O videomaker, escritor, humorista e ativista carioca Rafucko é uma figura conhecida das manifestações no Rio de Janeiro. Está sempre presente nos protestos, fazendo intervenções. Caetano Veloso o chamou de “Cohn Bendit” de 2013.

Há alguns dias, Rafucko participou de um debate promovido pelo YouPix. O tema era: “Protestos e redes sociais – a mudança de poder da mídia”.

No palco, além dele, Pedro Doria (editor executivo de plataformas digitais do Globo), Rodrigo de Almeida (editor do iG), Alexandre Inagaki (jornalista e blogueiro), e Felipe, da Mídia Ninja do Rio. A mediação era de David Butter (jornalista com passagens pela Globo e G1).

Doria fez uma longa peroração sobre neutralidade e a diferença entre jornalismo tradicional — o que o Globo faria — e o engajado.
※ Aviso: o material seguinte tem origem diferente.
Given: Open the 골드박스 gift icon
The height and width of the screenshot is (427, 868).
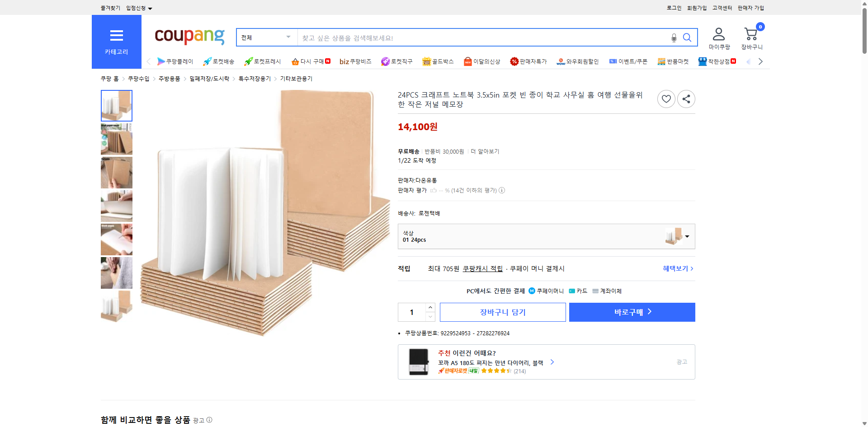Looking at the screenshot, I should [426, 61].
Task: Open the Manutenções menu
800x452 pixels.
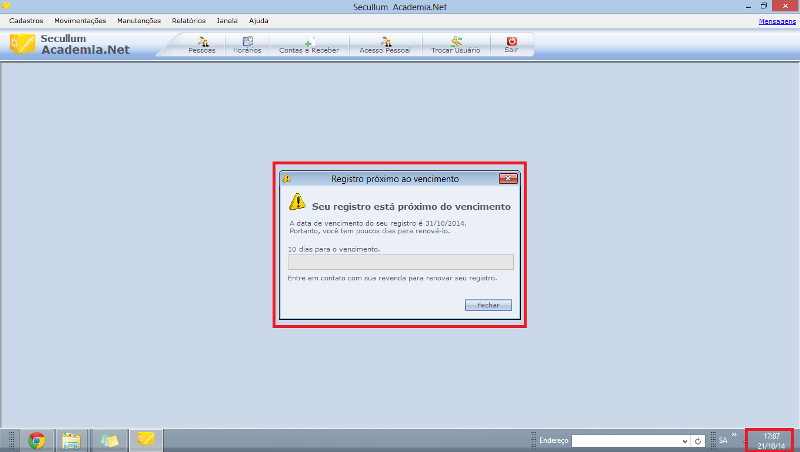Action: point(138,20)
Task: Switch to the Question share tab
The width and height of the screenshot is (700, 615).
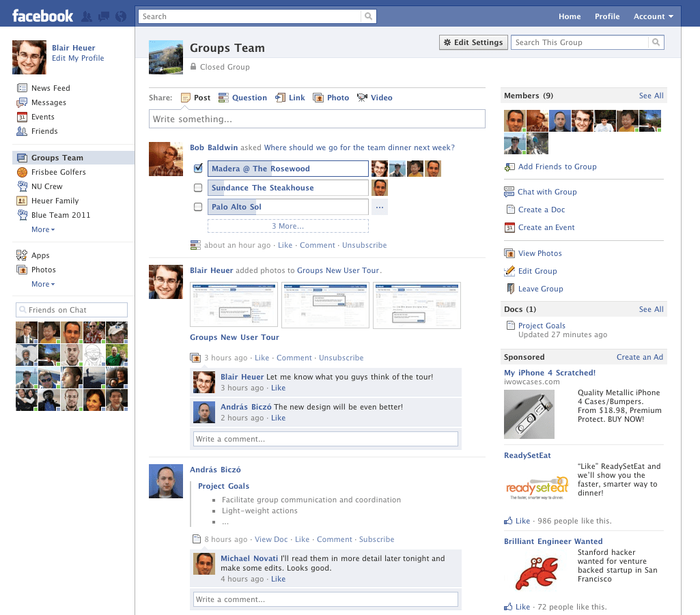Action: [249, 98]
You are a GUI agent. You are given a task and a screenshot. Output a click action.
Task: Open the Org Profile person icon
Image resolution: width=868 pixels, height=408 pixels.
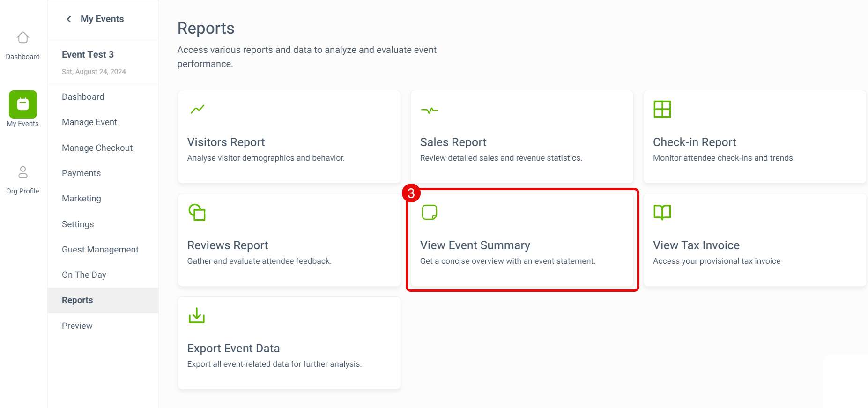pyautogui.click(x=22, y=172)
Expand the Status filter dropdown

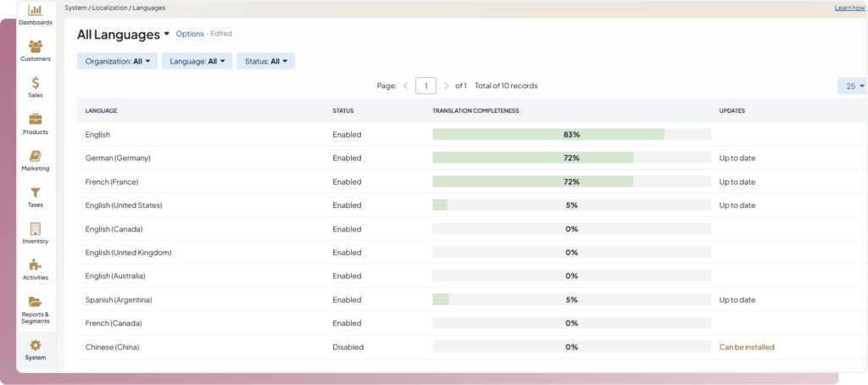(267, 61)
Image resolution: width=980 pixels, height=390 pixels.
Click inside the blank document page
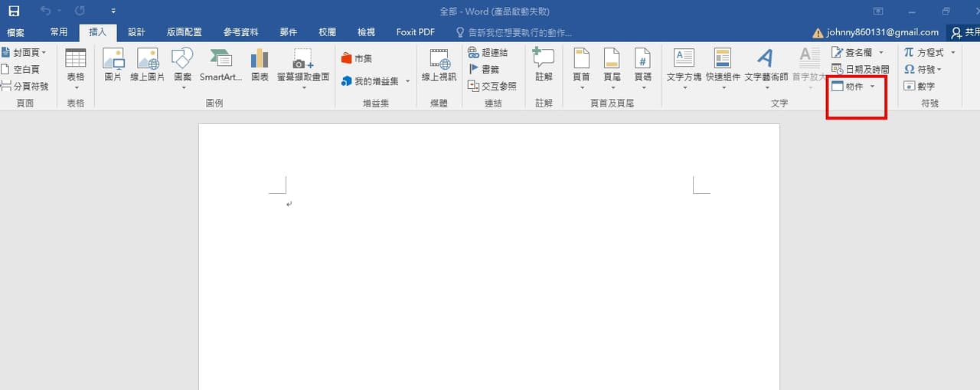point(489,257)
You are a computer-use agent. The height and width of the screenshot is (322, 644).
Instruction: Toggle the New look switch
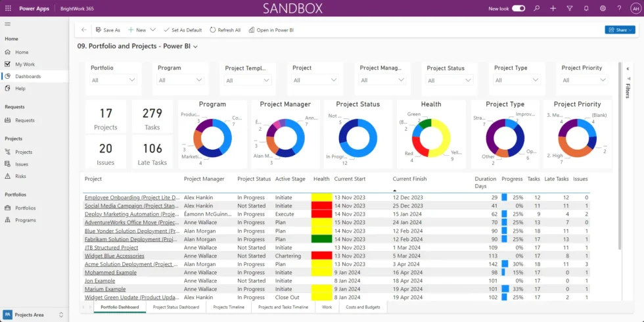(x=518, y=9)
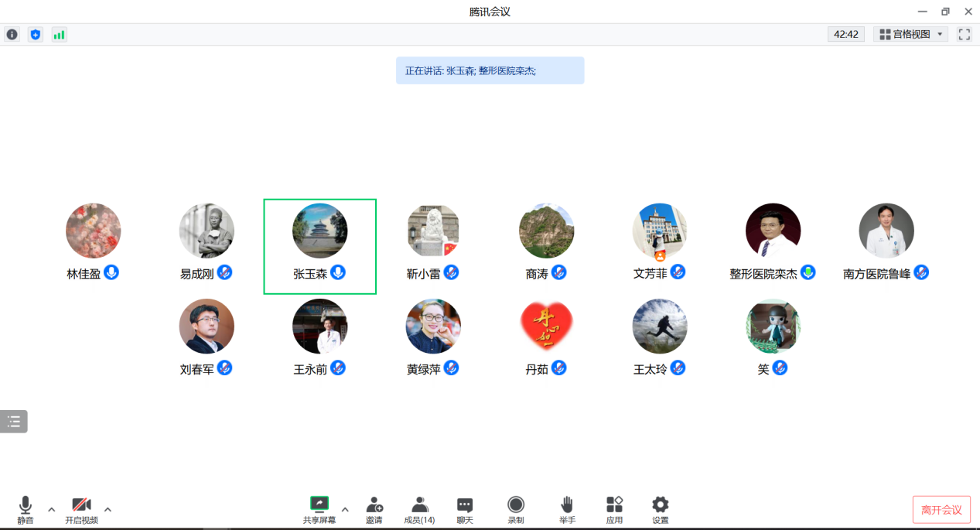The height and width of the screenshot is (530, 980).
Task: Open settings (设置) gear icon
Action: 660,510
Contou que foi para a rua na segunda-feira passada para “respirar gás lacrimogêneo” e “compreender os relatos dos repórteres”. Citou o vídeo de um cinegrafista de sua equipe, que flagrou um policial plantando um coquetel molotov na mochila de um jovem. Defendeu a objetividade e reclamou dos perigos de ter um crachá das organizações Globo. “A gente está apenas tentando descrever o que está acontecendo”, arrematou.
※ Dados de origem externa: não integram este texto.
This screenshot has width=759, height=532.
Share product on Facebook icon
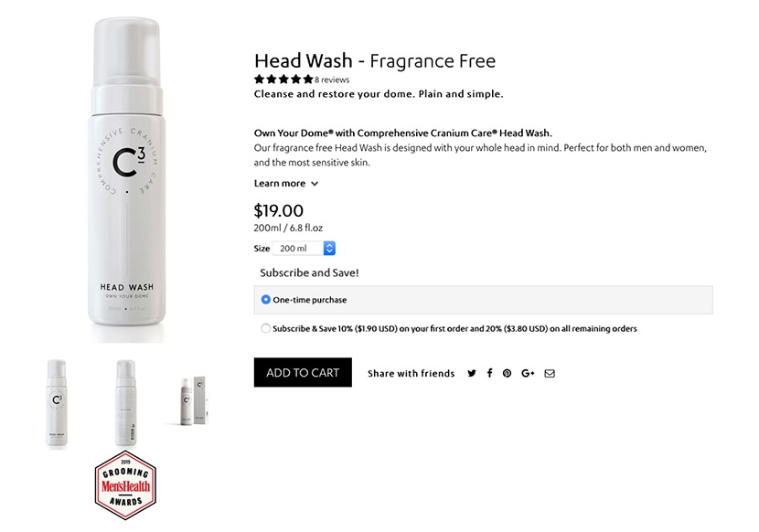point(489,373)
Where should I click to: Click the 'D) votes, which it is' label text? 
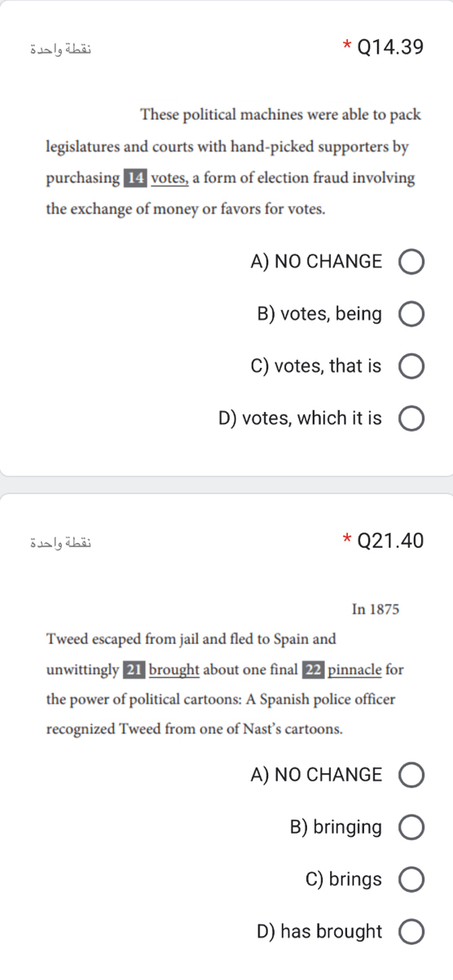[300, 418]
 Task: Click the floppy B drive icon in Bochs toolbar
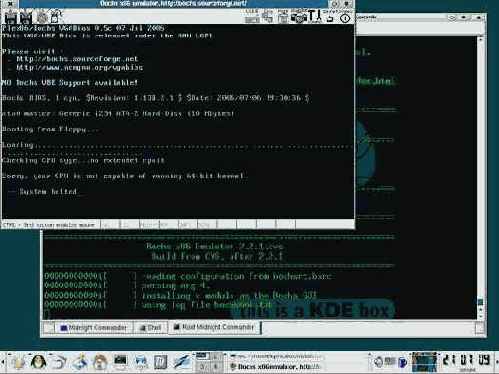tap(26, 17)
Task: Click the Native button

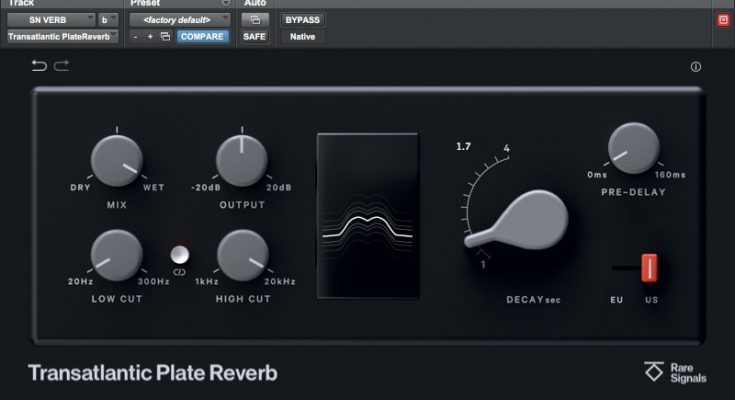Action: click(302, 36)
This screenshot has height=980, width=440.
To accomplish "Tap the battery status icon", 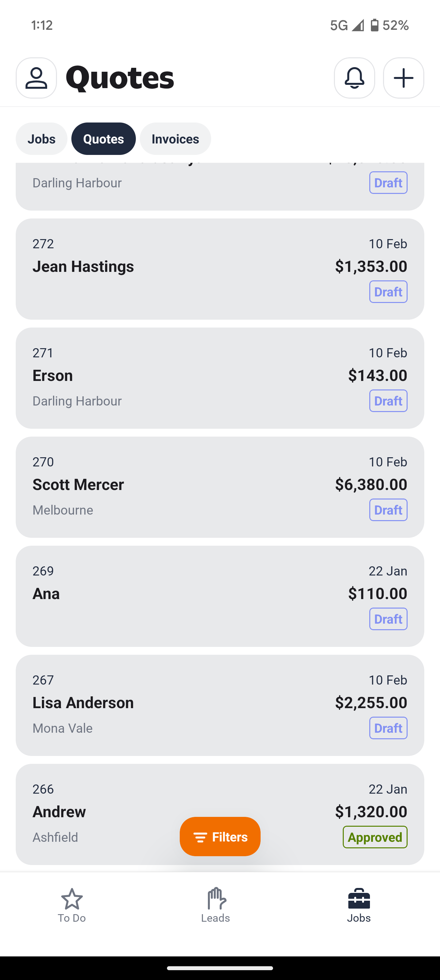I will click(x=374, y=25).

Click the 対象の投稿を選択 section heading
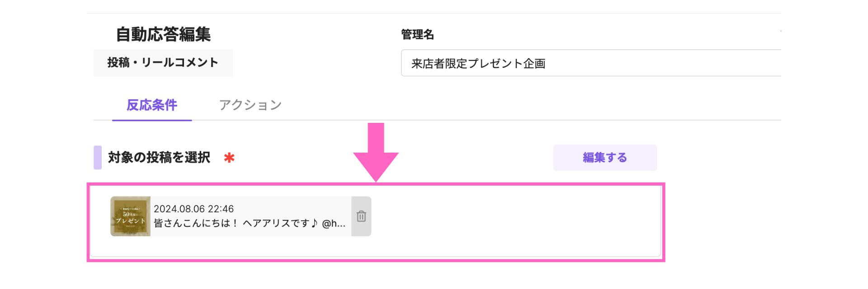tap(159, 158)
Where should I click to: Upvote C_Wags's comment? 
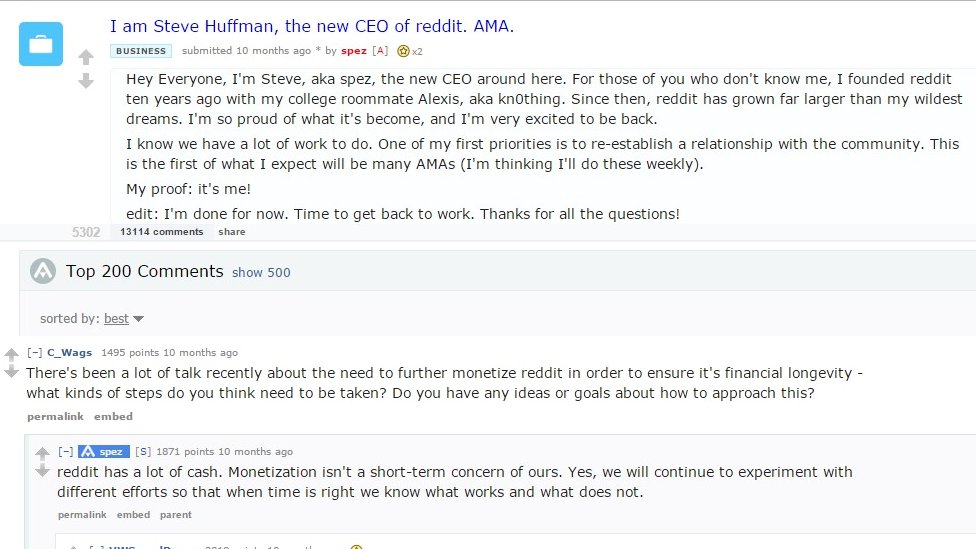[11, 355]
Ok. Provavelmente ninguém com mais de 12 anos acredita na imparcialidade jornalística — o que não significa que ela não deva ser buscada. “Deus, os jornais têm inventado histórias desde sempre”, disse Tom Wolfe. A Mídia Ninja é parcial, sim. A Globo não?

Rafucko estava preparado. Carregava uma edição amarfanhada do Globo de 17 de outubro: “Crime e Castigo – Lei Mais Dura Leva 70 Vândalos Para o Presídio”. Abriu para a plateia. “Esse é o jornal neutro, que não julga”, afirmou. Lembrou o mea culpa pelo apoio à ditadura. “Quando o jornalismo não executa o papel social que a imprensa deve exercer, ele tá fazendo ou propaganda, ou agindo como partido político”, disse. Foi aplaudido algumas vezes.
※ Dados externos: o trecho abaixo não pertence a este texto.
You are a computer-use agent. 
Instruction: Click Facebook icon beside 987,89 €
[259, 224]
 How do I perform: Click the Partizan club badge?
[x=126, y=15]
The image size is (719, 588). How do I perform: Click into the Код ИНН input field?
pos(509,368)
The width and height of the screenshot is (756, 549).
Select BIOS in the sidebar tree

Doria se queixou das agressões a profissionais de canais de TV. “Quando manifestantes expulsam um jornalista, estão calando uma voz”, disse.

—  Não, eles estão repudiando a mentira, respondeu Rafucko.

—  Você classifica o que nós chamamos de fato, mentira.

—  Eu não, a Justiça. É a notícia de hoje. O Ministério Público liberou essas pessoas e arquivou inquéritos.

Pedro Doria ponderou, no final, sobre o exagero de falar em ditadura atualmente e da experiência de sua família no exílio nos anos de chumbo. O mediador foi hábil no tiroteio. O embate foi um microcosmo do que se vê nas ruas durante os protestos, com a Globo isolada. Doria devia ter alguma suspeita do que ia enfrentar e, diga-se, foi corajoso ao dar a cara a tapa.

Mas estava ali um fato contra o qual não havia argumentos: a capa do jornal e toda a história que ela continha. E, brandindo-a, um cara articulado, bem informado — e que tem respirado gás lacrimogêneo nos últimos meses.

Veja aqui a partir do minuto 25.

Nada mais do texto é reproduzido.